▶ **WORK TO BE COMPLETED**: Copy the listing below word for word, keeping every line as it stands.

..........

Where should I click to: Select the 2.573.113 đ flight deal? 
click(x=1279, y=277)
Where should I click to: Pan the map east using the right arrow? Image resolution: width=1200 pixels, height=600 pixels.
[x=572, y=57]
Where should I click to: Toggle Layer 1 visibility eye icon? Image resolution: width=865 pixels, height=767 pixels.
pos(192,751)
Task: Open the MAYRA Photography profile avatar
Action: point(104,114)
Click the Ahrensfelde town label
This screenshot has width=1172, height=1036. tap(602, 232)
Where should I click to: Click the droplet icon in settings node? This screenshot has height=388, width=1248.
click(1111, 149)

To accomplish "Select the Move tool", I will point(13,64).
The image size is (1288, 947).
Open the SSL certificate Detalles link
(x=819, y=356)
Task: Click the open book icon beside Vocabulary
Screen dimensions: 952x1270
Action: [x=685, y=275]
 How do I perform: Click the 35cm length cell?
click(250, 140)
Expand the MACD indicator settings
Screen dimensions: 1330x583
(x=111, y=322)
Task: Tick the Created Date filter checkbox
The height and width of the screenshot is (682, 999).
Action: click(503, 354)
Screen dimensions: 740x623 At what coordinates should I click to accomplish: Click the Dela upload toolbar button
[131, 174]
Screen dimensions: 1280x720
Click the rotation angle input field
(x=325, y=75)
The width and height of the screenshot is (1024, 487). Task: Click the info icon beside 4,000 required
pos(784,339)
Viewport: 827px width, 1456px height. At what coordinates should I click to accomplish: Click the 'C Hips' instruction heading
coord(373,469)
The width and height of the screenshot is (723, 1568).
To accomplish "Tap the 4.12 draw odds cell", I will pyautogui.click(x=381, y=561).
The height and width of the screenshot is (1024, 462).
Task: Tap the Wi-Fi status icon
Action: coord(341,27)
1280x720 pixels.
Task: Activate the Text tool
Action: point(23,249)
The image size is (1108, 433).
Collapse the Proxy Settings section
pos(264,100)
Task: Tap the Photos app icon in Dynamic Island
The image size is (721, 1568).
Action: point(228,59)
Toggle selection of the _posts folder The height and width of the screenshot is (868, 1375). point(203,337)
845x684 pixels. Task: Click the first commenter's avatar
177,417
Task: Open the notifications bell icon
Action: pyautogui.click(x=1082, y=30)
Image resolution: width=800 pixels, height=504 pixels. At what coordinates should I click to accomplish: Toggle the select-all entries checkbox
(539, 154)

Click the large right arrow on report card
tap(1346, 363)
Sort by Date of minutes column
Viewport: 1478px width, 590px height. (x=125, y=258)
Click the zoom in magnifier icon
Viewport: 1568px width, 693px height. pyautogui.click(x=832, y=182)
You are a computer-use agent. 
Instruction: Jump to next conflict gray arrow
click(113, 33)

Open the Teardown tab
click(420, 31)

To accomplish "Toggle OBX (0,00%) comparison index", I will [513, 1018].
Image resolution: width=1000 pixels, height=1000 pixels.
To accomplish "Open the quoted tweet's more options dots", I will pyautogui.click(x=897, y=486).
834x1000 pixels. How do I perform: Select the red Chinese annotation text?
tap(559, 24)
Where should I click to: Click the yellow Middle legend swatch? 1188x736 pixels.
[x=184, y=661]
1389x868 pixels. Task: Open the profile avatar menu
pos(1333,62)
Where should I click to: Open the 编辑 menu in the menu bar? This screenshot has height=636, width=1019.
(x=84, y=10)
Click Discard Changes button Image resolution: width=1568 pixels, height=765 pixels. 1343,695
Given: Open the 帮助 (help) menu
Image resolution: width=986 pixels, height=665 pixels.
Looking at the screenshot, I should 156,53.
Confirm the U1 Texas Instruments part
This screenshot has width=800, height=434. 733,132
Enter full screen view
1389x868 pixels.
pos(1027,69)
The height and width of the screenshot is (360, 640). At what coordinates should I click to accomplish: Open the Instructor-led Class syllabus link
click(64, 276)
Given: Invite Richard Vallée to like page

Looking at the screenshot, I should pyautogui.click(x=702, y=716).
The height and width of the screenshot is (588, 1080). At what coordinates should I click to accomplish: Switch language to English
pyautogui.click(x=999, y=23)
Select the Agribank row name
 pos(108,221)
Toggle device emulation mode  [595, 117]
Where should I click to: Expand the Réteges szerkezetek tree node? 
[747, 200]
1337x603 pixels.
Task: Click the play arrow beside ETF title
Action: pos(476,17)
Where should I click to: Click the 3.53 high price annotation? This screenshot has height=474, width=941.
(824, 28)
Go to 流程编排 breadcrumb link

..........

▶ **ANSWER TO THE PROBLEM**:
Where should I click to: Select the 2.573.113 đ flight deal? 
click(x=1279, y=277)
Where should I click to: Pan the map east using the right arrow? Image resolution: width=1200 pixels, height=600 pixels.
[x=572, y=57]
Where should I click to: Toggle Layer 1 visibility eye icon? Image resolution: width=865 pixels, height=767 pixels.
pos(192,751)
Task: Open the MAYRA Photography profile avatar
Action: point(104,114)
Click the Ahrensfelde town label
This screenshot has width=1172, height=1036. tap(602, 232)
Where should I click to: Click the droplet icon in settings node? This screenshot has height=388, width=1248.
click(1111, 149)

To accomplish "Select the Move tool", I will point(13,64).
The image size is (1288, 947).
Open the SSL certificate Detalles link
(x=819, y=356)
Task: Click the open book icon beside Vocabulary
Screen dimensions: 952x1270
Action: [x=685, y=275]
 How do I perform: Click the 35cm length cell?
click(250, 140)
Expand the MACD indicator settings
Screen dimensions: 1330x583
(x=111, y=322)
Task: Tick the Created Date filter checkbox
The height and width of the screenshot is (682, 999).
Action: click(503, 354)
Screen dimensions: 740x623 At what coordinates should I click to accomplish: Click the Dela upload toolbar button
[131, 174]
Screen dimensions: 1280x720
Click the rotation angle input field
(x=325, y=75)
The width and height of the screenshot is (1024, 487). Task: Click the info icon beside 4,000 required
pos(784,339)
Viewport: 827px width, 1456px height. At what coordinates should I click to accomplish: Click the 'C Hips' instruction heading
coord(373,469)
The width and height of the screenshot is (723, 1568).
To accomplish "Tap the 4.12 draw odds cell", I will pyautogui.click(x=381, y=561).
The height and width of the screenshot is (1024, 462).
Task: Tap the Wi-Fi status icon
Action: coord(341,27)
1280x720 pixels.
Task: Activate the Text tool
Action: point(23,249)
The image size is (1108, 433).
Collapse the Proxy Settings section
pos(264,100)
Task: Tap the Photos app icon in Dynamic Island
The image size is (721, 1568).
Action: point(228,59)
Toggle selection of the _posts folder The height and width of the screenshot is (868, 1375). point(203,337)
845x684 pixels. Task: Click the first commenter's avatar
177,417
Task: Open the notifications bell icon
Action: pyautogui.click(x=1082, y=30)
Image resolution: width=800 pixels, height=504 pixels. At what coordinates should I click to accomplish: Toggle the select-all entries checkbox
(539, 154)

Click the large right arrow on report card
tap(1346, 363)
Sort by Date of minutes column
Viewport: 1478px width, 590px height. (x=125, y=258)
Click the zoom in magnifier icon
Viewport: 1568px width, 693px height. pyautogui.click(x=832, y=182)
You are a computer-use agent. 
Instruction: Jump to next conflict gray arrow
click(113, 33)

Open the Teardown tab
click(420, 31)

To accomplish "Toggle OBX (0,00%) comparison index", I will [513, 1018].
Image resolution: width=1000 pixels, height=1000 pixels.
To accomplish "Open the quoted tweet's more options dots", I will pyautogui.click(x=897, y=486).
834x1000 pixels. How do I perform: Select the red Chinese annotation text?
tap(559, 24)
Where should I click to: Click the yellow Middle legend swatch? 1188x736 pixels.
[x=184, y=661]
1389x868 pixels. Task: Open the profile avatar menu
pos(1333,62)
Where should I click to: Open the 编辑 menu in the menu bar? This screenshot has height=636, width=1019.
(x=84, y=10)
Click Discard Changes button Image resolution: width=1568 pixels, height=765 pixels. 1343,695
Given: Open the 帮助 (help) menu
Image resolution: width=986 pixels, height=665 pixels.
Looking at the screenshot, I should 156,53.
Confirm the U1 Texas Instruments part
This screenshot has width=800, height=434. 733,132
Enter full screen view
1389x868 pixels.
pos(1027,69)
The height and width of the screenshot is (360, 640). At what coordinates should I click to accomplish: Open the Instructor-led Class syllabus link
click(64, 276)
Given: Invite Richard Vallée to like page

Looking at the screenshot, I should pyautogui.click(x=702, y=716).
The height and width of the screenshot is (588, 1080). At what coordinates should I click to accomplish: Switch language to English
pyautogui.click(x=999, y=23)
Select the Agribank row name
 pos(108,221)
Toggle device emulation mode  [595, 117]
Where should I click to: Expand the Réteges szerkezetek tree node? 
[747, 200]
1337x603 pixels.
Task: Click the play arrow beside ETF title
Action: pos(476,17)
Where should I click to: Click the 3.53 high price annotation? This screenshot has height=474, width=941.
(824, 28)
Go to 流程编排 breadcrumb link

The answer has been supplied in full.